Ahora bien, lo escrito puede ser visto como principio, como medio, y como fin, y dependiendo de cuál de éstos sea el cariz del que nos ocupamos estaremos notando algún modo de ser del escrito. Criticar la importancia de internet o de las hojas impresas a todas luces habla de algo distinto que del principio, pues para que éstos fueran principios de la escritura tendrían que haber escrito algo que a la impresora o a la computadora se les ocurriera. Si el principio es humano, entonces éstos no son principios sino herramientas que facilitan el movimiento del que el hombre es principio. Parece ser más bien que los vemos como medios para escribir. Según entiendo, hablamos de medios cuando nos imaginamos que entre que nosotros decimos una cosa y alguien más la aprehende hay algo que facilita o permite que se dé ese encuentro. Cuando platicamos cara a cara no es visible algo como ese medio (a menos que se extreme la concepción y se piense que el aire está permitiendo que la voz se produzca y llegue a los oídos, y que la luz y los ojos permiten que miremos los gestos), pero cuando escribimos ciertamente hay algo entre el momento de sentar las letras y aquél en el que son leídas. Más generalmente, un medio es lo que elegimos con miras a algo más; así que elegimos el papel y la tinta —o lo que sea— para escribir a bien de que el lector se encuentre con nuestro discurso, pero no confundimos en qué lo mostramos con qué mostramos.

La pregunta importante entonces es en qué radica la importancia del escrito, pues si lo hace en el medio, entonces es adecuada la queja contra el medio virtual: éste es rápidamente mutable y está desprovisto de la personalidad del gesto, del sonido de la voz o hasta de las figuras únicas de la caligrafía; además suele ser leído a la ligera porque los cibernautas acostumbran ser gente de atenciones delgadas y dispersas. Afortunadamente, ninguna de estas cosas afecta el contenido del discurso más allá del modo en el que se le presenta, pues la desatención de los lectores o las modificaciones del sitio en el que está escrito le son completamente ajenos. Bueno, quizá la queja no estuvo bien expuesta.
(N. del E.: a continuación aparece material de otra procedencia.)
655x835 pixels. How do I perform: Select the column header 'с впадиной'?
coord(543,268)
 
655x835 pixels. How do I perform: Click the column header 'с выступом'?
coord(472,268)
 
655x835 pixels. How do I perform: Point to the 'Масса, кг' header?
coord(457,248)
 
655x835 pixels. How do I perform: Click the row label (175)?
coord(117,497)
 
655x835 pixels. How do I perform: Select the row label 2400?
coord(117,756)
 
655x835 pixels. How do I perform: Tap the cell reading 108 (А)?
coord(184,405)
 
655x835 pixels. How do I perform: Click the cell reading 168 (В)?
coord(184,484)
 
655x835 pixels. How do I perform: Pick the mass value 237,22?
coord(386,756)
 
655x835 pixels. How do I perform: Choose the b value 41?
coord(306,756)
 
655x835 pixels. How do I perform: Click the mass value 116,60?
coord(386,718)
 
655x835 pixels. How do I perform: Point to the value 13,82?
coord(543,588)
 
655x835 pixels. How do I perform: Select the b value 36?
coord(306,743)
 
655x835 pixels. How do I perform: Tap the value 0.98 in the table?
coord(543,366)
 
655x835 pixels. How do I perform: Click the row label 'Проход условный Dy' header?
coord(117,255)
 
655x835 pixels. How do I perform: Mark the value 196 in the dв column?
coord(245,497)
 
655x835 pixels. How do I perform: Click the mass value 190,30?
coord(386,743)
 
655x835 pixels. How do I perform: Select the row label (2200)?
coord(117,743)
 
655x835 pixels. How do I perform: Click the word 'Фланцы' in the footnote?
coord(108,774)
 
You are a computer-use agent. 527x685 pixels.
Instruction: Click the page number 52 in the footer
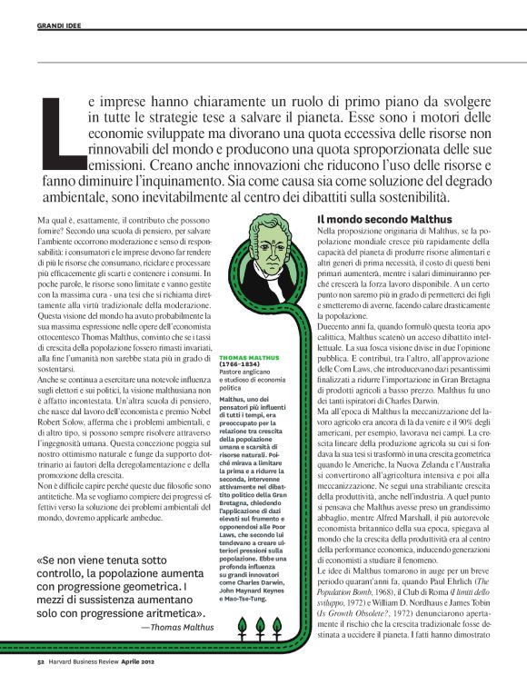41,664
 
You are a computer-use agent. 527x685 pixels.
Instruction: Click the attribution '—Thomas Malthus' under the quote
177,626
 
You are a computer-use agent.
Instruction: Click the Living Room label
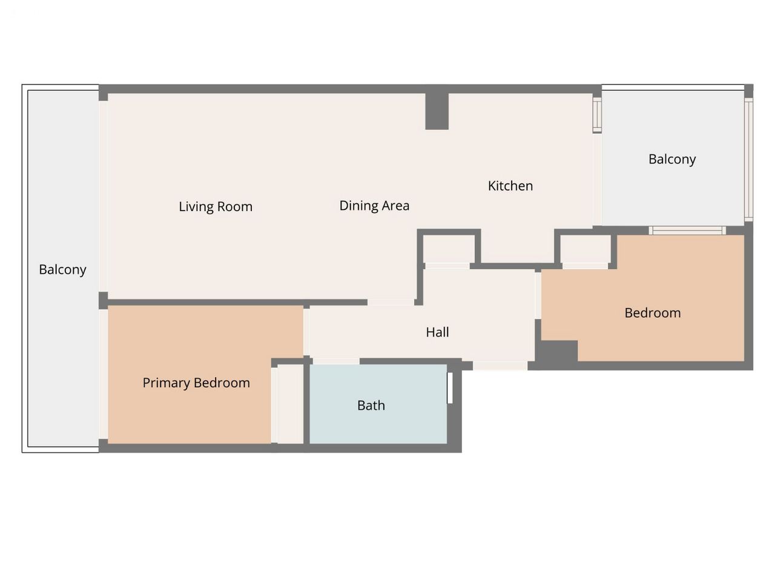pos(216,207)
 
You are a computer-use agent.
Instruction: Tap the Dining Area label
pos(374,206)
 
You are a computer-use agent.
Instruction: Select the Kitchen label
pos(510,186)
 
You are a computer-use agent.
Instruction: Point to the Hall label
pos(437,332)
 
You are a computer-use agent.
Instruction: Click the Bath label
pos(371,405)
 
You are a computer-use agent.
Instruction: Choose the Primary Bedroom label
pos(196,383)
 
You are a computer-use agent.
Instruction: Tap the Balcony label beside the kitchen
pos(672,159)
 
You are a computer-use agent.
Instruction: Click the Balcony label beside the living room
pos(62,270)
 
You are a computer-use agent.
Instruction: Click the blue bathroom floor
pos(378,404)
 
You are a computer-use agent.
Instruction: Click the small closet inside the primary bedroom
pos(290,404)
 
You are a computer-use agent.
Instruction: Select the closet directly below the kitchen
pos(449,249)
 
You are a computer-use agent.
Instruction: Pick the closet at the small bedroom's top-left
pos(585,249)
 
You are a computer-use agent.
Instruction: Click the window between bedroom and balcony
pos(687,231)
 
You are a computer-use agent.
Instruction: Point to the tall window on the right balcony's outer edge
pos(748,160)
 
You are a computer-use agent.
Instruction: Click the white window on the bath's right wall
pos(450,388)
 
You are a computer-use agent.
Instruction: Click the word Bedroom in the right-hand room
pos(653,313)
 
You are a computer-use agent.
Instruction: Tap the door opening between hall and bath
pos(336,361)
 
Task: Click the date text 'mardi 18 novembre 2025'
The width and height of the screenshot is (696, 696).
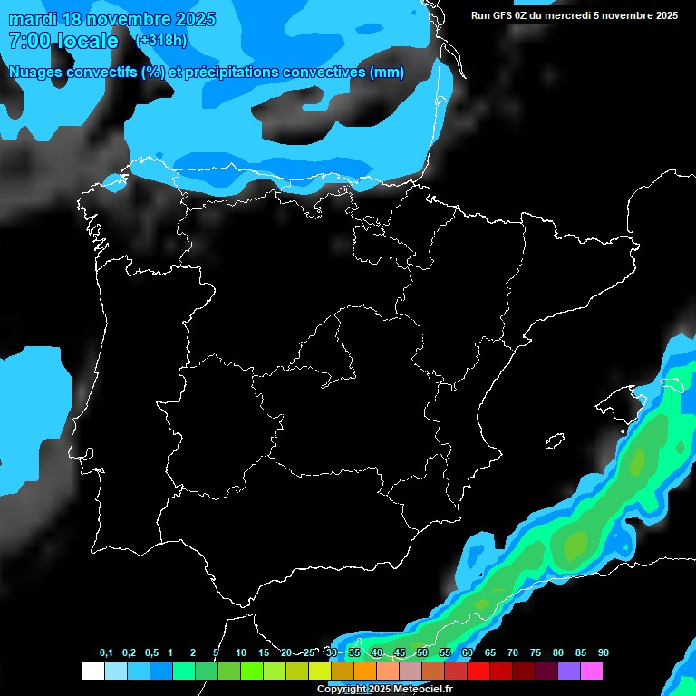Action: [x=111, y=20]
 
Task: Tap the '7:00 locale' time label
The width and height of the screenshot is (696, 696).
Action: [x=63, y=42]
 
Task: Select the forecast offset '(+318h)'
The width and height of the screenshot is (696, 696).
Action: [x=160, y=41]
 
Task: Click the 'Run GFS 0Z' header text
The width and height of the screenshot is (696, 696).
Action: [x=498, y=15]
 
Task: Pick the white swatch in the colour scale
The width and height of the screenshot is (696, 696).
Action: [x=93, y=672]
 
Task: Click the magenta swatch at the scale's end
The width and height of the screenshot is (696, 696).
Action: [x=592, y=672]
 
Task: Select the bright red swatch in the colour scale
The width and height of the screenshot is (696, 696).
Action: [x=478, y=672]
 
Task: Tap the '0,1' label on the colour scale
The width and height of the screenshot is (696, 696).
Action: [x=106, y=653]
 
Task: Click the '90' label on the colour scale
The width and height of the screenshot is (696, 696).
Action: [x=604, y=653]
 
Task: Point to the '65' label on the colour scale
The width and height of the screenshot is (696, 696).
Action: [x=490, y=653]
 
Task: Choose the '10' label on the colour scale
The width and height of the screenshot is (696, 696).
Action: [x=241, y=653]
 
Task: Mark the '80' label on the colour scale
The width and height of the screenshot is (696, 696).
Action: [x=558, y=653]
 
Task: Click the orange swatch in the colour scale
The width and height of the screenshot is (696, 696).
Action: [x=365, y=672]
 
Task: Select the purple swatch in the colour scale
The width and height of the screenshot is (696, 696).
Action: [x=569, y=672]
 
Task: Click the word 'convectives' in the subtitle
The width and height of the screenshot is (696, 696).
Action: [x=326, y=72]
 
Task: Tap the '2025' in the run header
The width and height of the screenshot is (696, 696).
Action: [x=665, y=15]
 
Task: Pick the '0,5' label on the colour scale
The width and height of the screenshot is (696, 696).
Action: [x=151, y=653]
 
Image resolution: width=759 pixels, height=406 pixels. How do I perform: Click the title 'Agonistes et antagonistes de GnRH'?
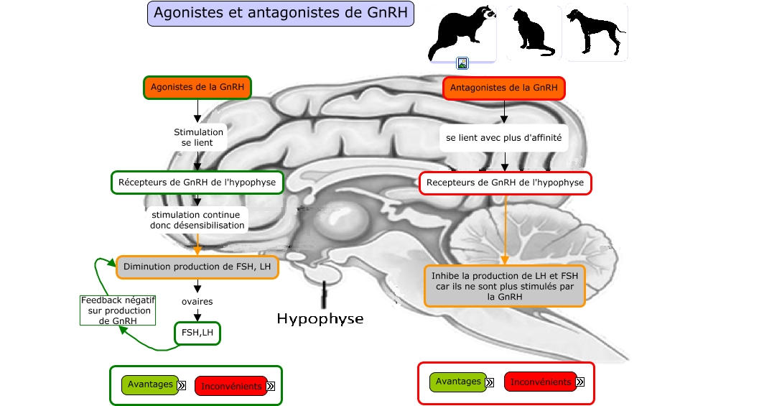(x=281, y=14)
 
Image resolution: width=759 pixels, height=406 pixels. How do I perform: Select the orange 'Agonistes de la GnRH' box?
(x=197, y=88)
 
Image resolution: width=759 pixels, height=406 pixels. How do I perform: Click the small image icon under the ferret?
(x=462, y=63)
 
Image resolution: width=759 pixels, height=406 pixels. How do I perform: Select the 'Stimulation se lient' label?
(x=198, y=138)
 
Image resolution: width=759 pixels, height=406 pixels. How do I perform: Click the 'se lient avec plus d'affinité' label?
(x=503, y=137)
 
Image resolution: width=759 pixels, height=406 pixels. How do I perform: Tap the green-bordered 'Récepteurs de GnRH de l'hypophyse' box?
(x=197, y=182)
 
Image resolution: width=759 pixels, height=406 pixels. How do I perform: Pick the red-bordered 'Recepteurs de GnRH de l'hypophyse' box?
(x=505, y=183)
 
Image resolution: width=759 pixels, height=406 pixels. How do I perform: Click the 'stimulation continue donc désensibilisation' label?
(x=197, y=220)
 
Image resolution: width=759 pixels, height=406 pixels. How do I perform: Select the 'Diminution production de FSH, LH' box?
(x=197, y=267)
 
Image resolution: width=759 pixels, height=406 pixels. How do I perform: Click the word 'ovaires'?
(x=197, y=302)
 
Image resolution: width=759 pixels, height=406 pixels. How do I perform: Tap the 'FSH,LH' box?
(x=197, y=333)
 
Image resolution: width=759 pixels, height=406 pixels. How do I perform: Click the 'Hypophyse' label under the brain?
(x=320, y=318)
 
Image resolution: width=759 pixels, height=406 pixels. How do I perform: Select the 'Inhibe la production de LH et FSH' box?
(x=504, y=285)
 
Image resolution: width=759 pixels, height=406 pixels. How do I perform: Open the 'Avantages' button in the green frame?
(x=150, y=384)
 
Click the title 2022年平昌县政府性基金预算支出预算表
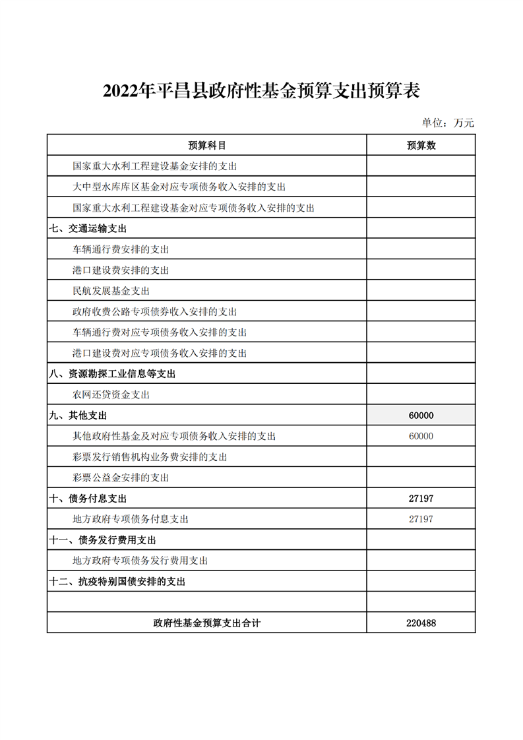[261, 91]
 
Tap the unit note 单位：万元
[448, 123]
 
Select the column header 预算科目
[206, 146]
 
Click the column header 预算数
[421, 146]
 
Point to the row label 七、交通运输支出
[88, 229]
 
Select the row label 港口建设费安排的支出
[121, 270]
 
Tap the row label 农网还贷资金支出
[111, 395]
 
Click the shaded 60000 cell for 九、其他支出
[421, 416]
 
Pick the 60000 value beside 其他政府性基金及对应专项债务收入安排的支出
[421, 436]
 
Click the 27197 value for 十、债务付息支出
[421, 499]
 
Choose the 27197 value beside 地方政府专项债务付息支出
[421, 519]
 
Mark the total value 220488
[421, 623]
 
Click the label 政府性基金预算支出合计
[206, 623]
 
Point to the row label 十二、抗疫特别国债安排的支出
[117, 582]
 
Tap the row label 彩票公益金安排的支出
[121, 478]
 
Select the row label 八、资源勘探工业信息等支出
[112, 374]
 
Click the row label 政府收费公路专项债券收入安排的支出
[154, 312]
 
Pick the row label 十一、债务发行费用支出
[103, 540]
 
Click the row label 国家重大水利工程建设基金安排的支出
[154, 167]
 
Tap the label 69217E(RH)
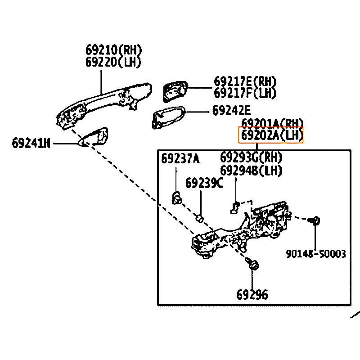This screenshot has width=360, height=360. pos(245,81)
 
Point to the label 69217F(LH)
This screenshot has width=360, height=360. pos(245,93)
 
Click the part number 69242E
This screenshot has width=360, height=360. pos(231,111)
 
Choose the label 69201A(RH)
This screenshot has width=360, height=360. pos(272,123)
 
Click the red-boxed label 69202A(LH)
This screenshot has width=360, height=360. pos(271,135)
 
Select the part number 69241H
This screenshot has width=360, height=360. pos(31,144)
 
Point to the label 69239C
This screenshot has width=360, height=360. pos(204,183)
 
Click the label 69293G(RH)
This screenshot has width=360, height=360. pos(251,158)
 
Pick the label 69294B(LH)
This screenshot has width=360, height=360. pos(251,170)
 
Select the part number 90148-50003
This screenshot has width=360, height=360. pos(316,254)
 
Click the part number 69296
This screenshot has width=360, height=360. pos(252,295)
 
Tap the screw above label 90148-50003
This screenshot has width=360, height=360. pos(315,220)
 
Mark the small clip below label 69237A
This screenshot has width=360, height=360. pos(177,196)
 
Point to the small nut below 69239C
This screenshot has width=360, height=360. pos(200,218)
Veamos si con otra oportunidad puede presentar un caso más fuerte: concedamos por mientras la posibilidad de que la finalidad del texto sea tal, que sólo a través de la palabra hablada pueda alcanzarse satisfactoriamente, y que entre letras se deslave su colorido. Puede ser; pero esto es posible en la misma medida en la que es posible lo contrario, que el medio en el que lo presentamos no tenga ninguna repercusión considerable en la finalidad del texto. Son obvias ambas posibilidades porque la «importancia» de un texto puede deberse a muchas cosas y perseguirse de muchas maneras.

Se puede considerar que un escrito tiene su importancia y seriedad en el hecho de que es bueno y quienes lo leen se benefician por la pertinencia de sus palabras, o en que es una cosa bellísima, o en que es excelente para aprender a hacer algo, o por otras razones, o por varias de éstas juntas. De cualquier modo, un escrito persigue cierto fin, y el modo en el que se presenta a nosotros como discurso alcanza su fin de alguna manera, sin ser el modo lo mismo que el fin. Esto quiere decir algo aparentemente sencillo: la importancia de distintos escritos con distintas finalidades no puede ser juzgada en relación al medio en el que se presentan en general, pues dependerá de cada discurso y pretensión el medio en el que cada cuál se dé. Que se substituya la letra por la voz, o la caligrafía por la impresión, o cualquier cambio que se imagine es cuestión de qué se quiere decir y de qué modo y a quiénes. Esto quiere decir que es perfectamente admisible la posibilidad de que se diga algo serio a través de un escrito, en internet o en donde sea, pues se puede pretender un fin del discurso allende al medio.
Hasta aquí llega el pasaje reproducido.